But as Polonius said, to thine own self be true, and although he was a bit of a dill it's good advice. I am a true girly girl. So I came to my senses and just made more flowery dresses.
This dress is a combination of B (sleeveless bodice), C (boat neck collar) and H (full pleated skirt). The waist tie is one I had lying around - I did not make the waist bow from the pattern - that would have been too much frou frou.
I had a lot of trouble with the fit for this one, and at the time didn't really have the skills or knowledge to figure out how to fix it. As you can see the bodice is far too big across the shoulders and bust and ... well everywhere really. It was also swimming around the side seams but I took those in.
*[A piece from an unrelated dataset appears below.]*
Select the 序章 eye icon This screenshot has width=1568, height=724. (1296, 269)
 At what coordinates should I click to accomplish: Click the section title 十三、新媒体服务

From this pattern in particular I learnt that the ease that is included in most commercial patterns does not suit my style, so more often than not I have to increase side seams or darts in order to make the bodice more fitted. Otherwise everything looks muumuu-esque.
Let's go on a slight diversion here - this is the book from which I was (subsequently) taught how to measure, fit and draft pattern blocks:
I recommend this book - Winifred Aldrich's metric pattern cutting for women's wear - to everyone who is interested in understanding how patterns are created and how to amend them to suit the wearer. It is the book that that my design teacher uses. There is a lot of maths and rulers involved but once you've drafted your own blocks this will save you lots of time and heartache in the future!
So you can see what I mean about the sizing of commercial patterns, here are my measurements plotted over the sizing table in the book. From this we can see that compared to the hypothetical 'normal' lady I have herculean broad shoulders, a short hobbit waist and arms, and a waist to knee measurement that is so far off the chart that I should be a giraffe.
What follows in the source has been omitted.